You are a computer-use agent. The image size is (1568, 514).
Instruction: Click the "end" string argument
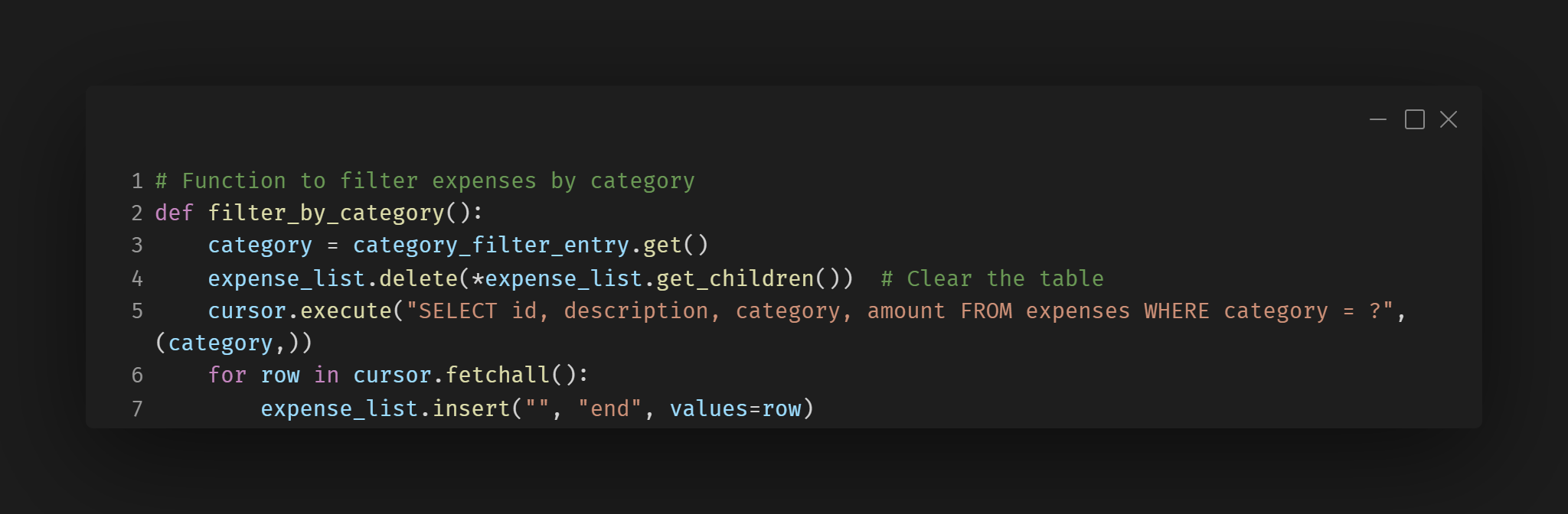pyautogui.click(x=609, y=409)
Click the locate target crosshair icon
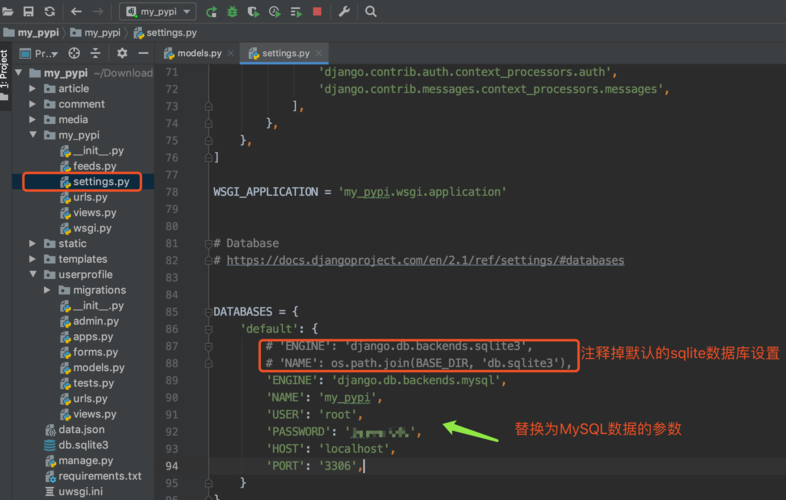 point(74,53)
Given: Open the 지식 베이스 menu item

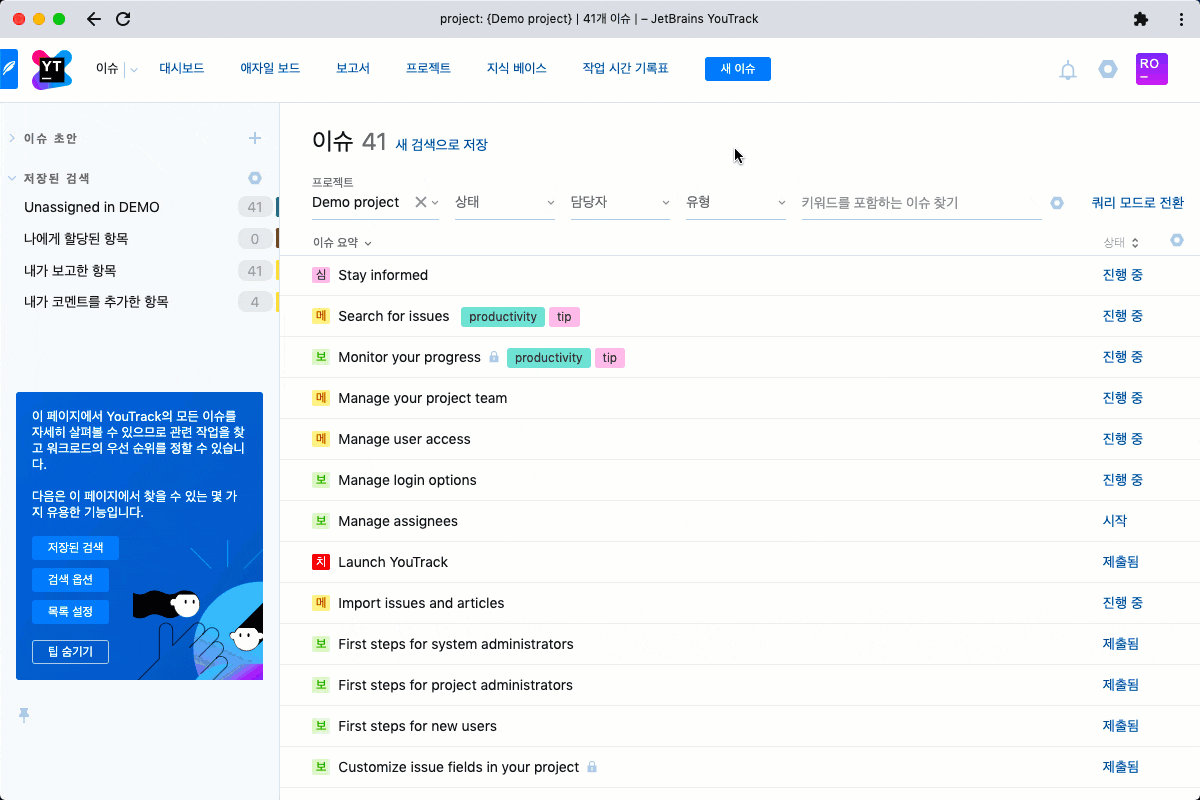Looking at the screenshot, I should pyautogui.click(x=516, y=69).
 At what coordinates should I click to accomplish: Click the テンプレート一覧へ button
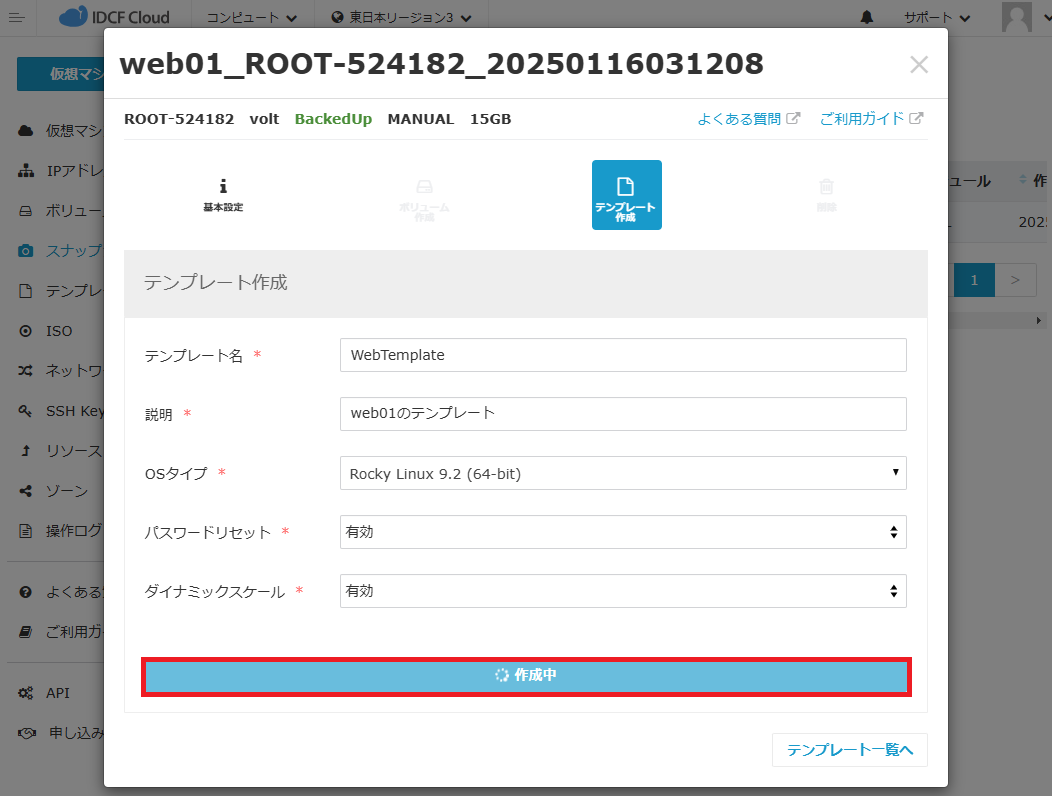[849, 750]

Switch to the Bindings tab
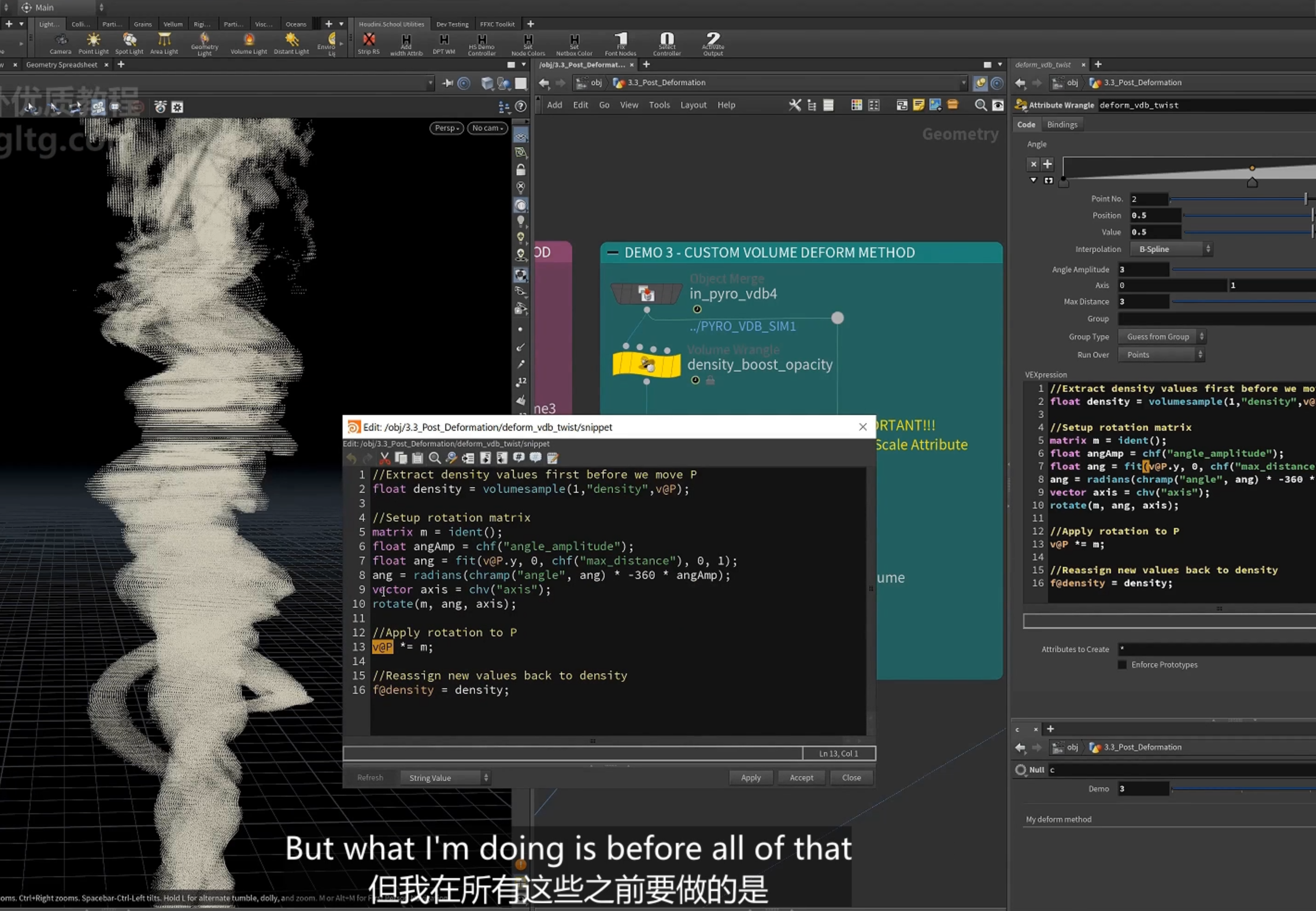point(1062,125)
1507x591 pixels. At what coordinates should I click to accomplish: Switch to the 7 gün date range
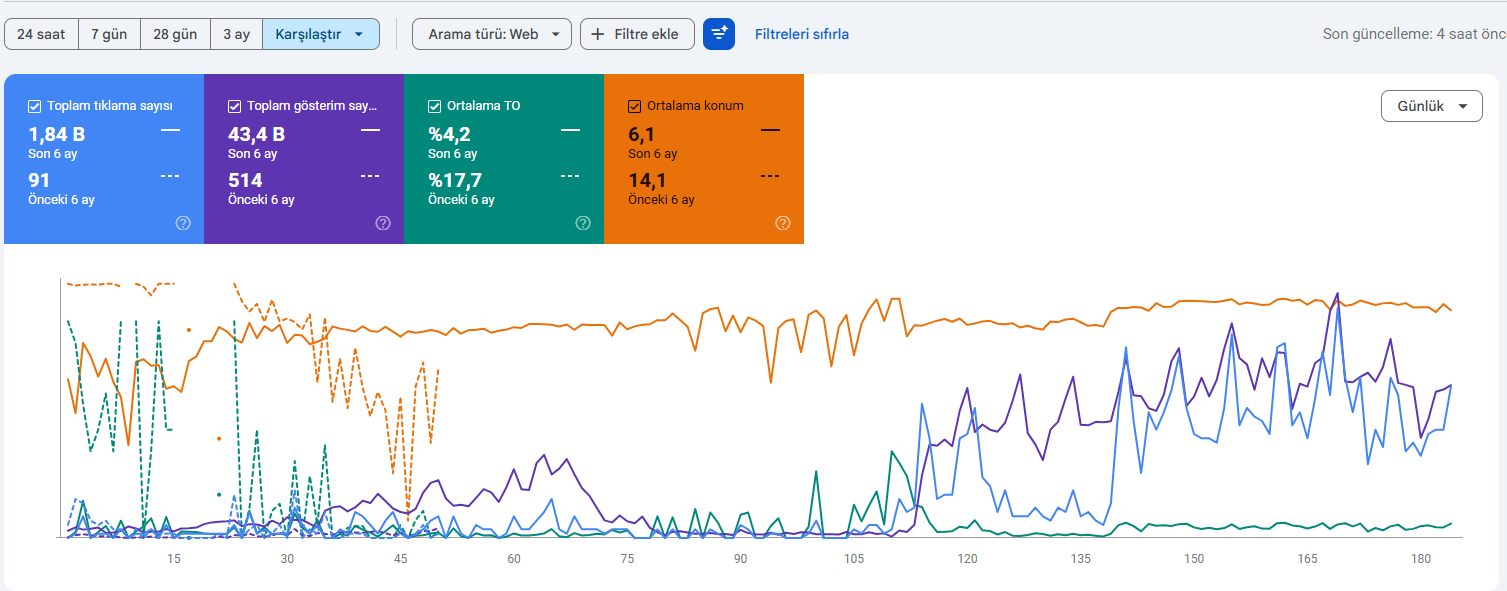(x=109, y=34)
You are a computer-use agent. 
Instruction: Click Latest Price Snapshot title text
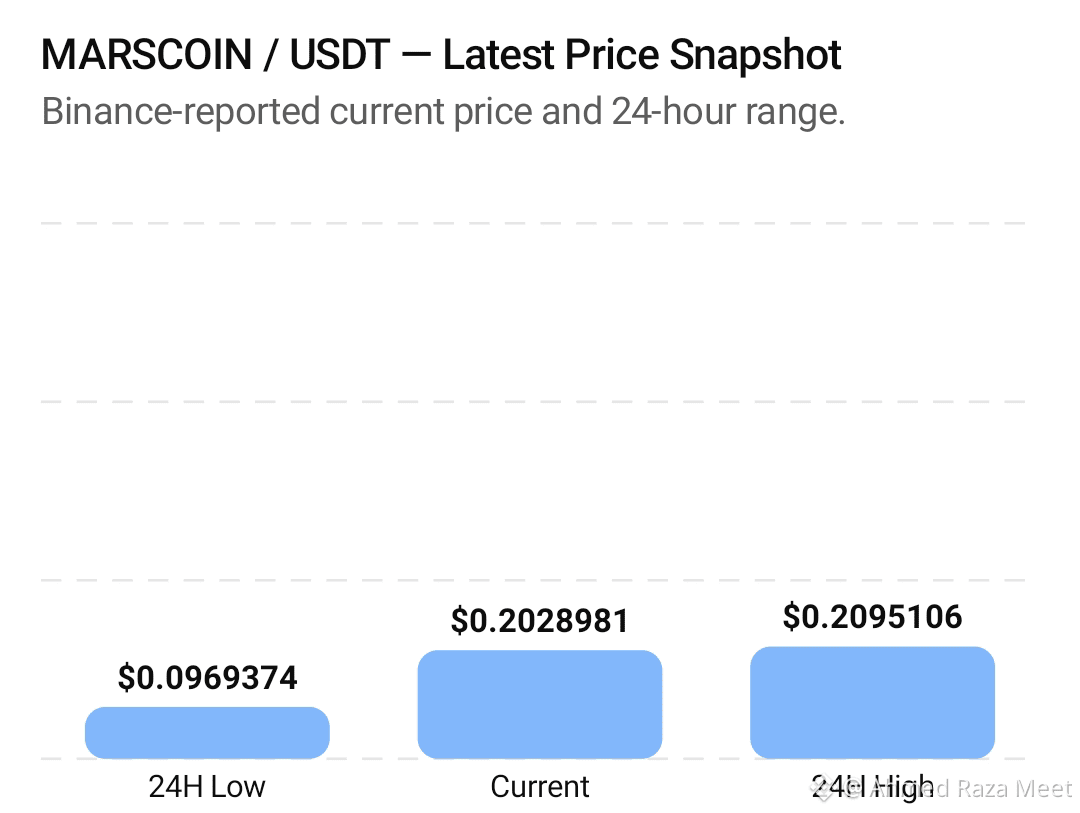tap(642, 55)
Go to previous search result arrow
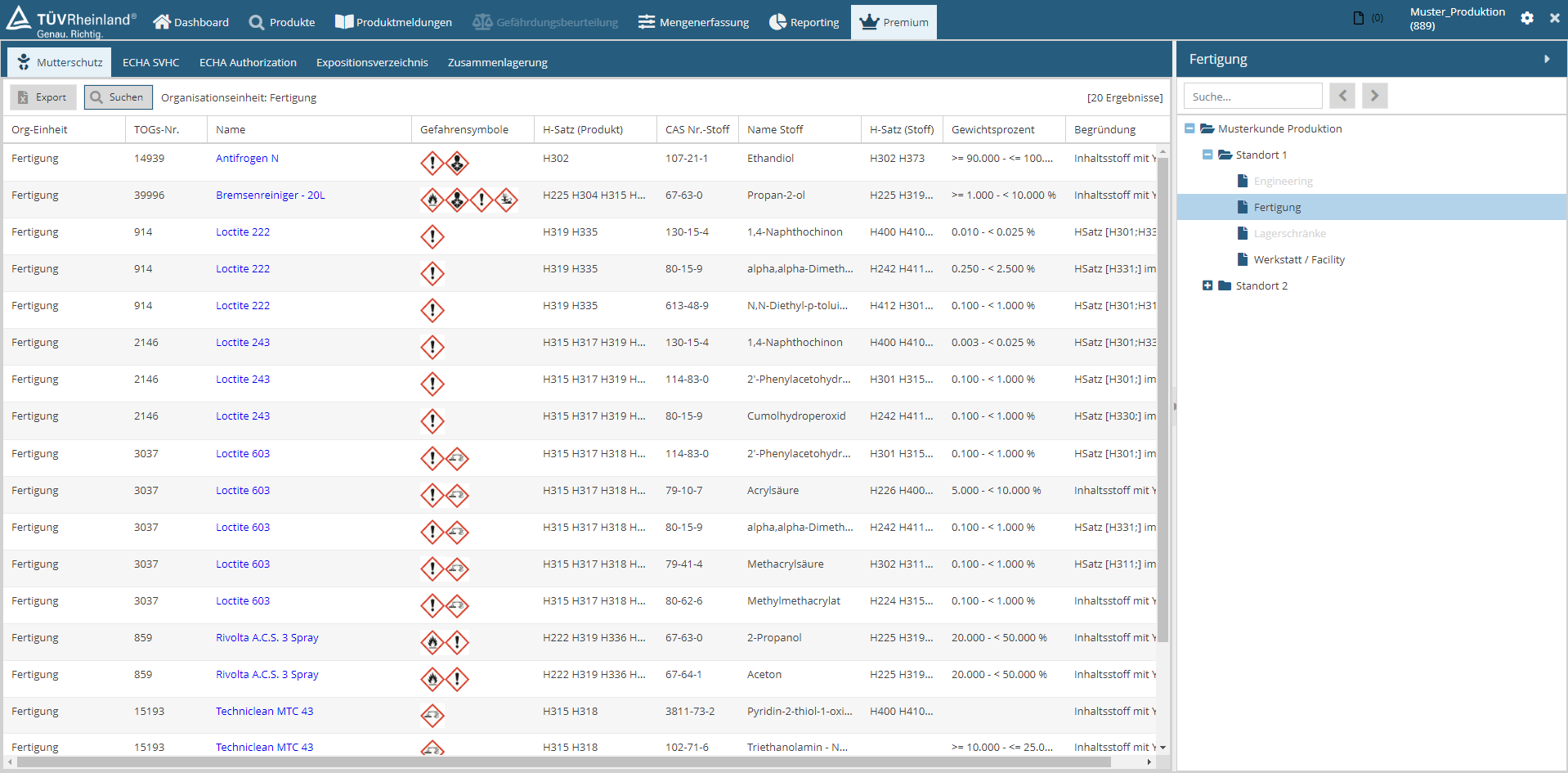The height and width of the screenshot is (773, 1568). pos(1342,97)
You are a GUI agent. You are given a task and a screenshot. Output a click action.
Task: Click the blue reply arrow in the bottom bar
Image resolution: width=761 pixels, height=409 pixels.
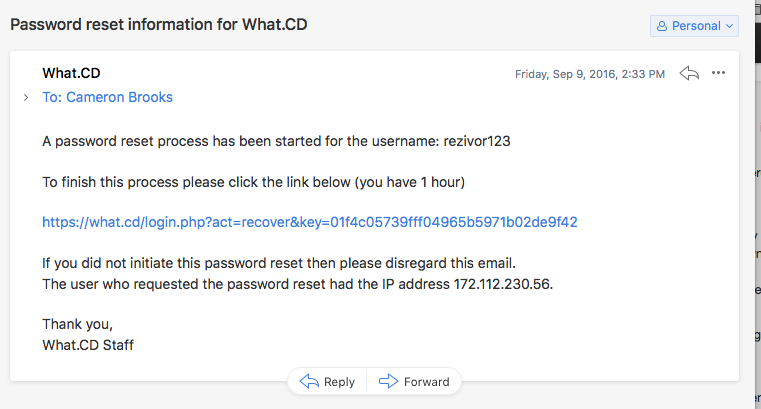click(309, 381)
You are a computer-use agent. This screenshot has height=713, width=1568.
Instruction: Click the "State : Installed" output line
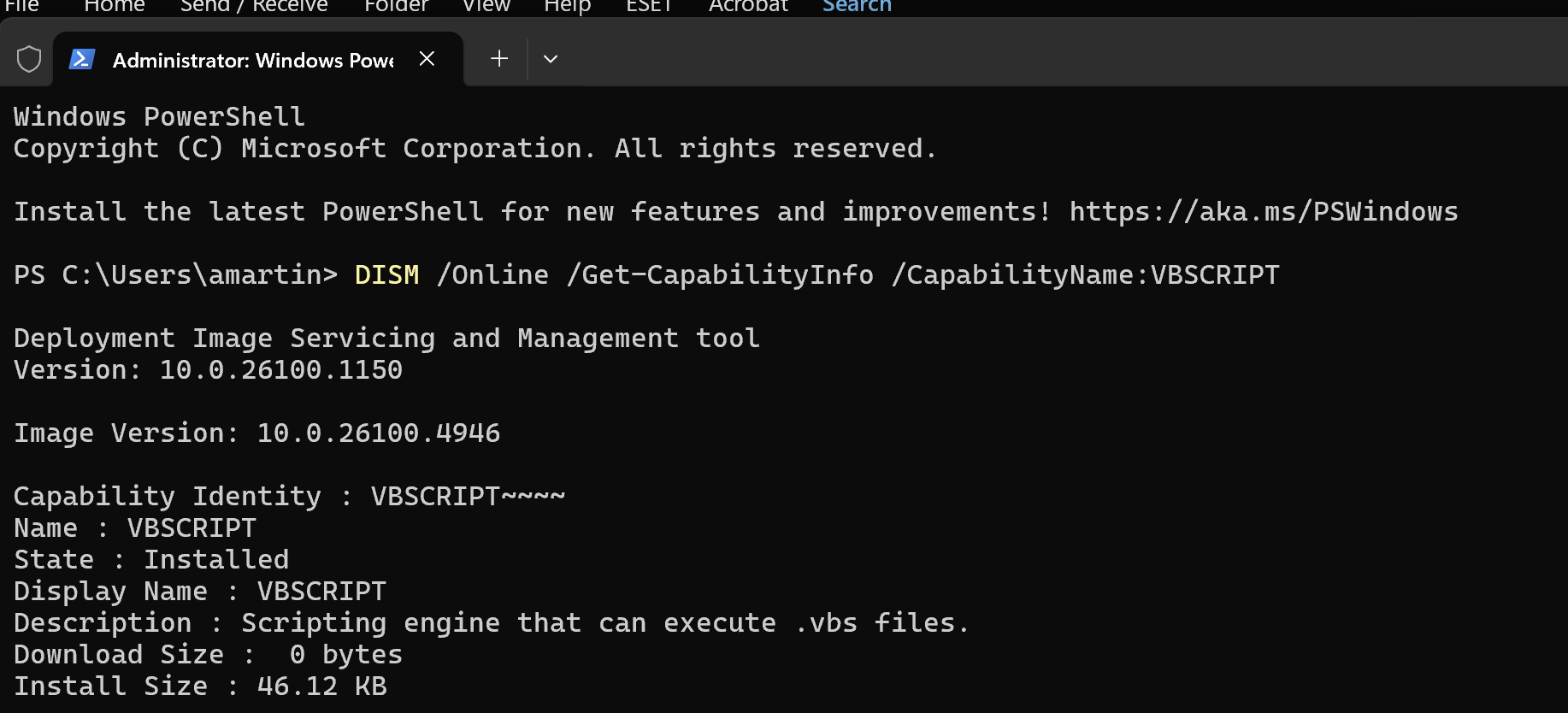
::::::::::
## What the task asks
Starting at the line that holds "Switch to the Bindings tab", copy each line exactly through the end of the listing, both ends included. Leave the pictures out.

## Exercise result
Switch to the Bindings tab
point(1062,125)
1507x591 pixels. At what coordinates should I click to accomplish: Switch to the 7 gün date range
(x=109, y=34)
You are a computer-use agent. 
Instruction: Click Latest Price Snapshot title text
tap(642, 55)
Go to previous search result arrow
The height and width of the screenshot is (773, 1568). pos(1342,97)
You are a GUI agent. You are given a task and a screenshot. Output a click action.
Task: Click the blue reply arrow in the bottom bar
Image resolution: width=761 pixels, height=409 pixels.
click(309, 381)
You are a computer-use agent. This screenshot has height=713, width=1568.
Instruction: Click the "State : Installed" output line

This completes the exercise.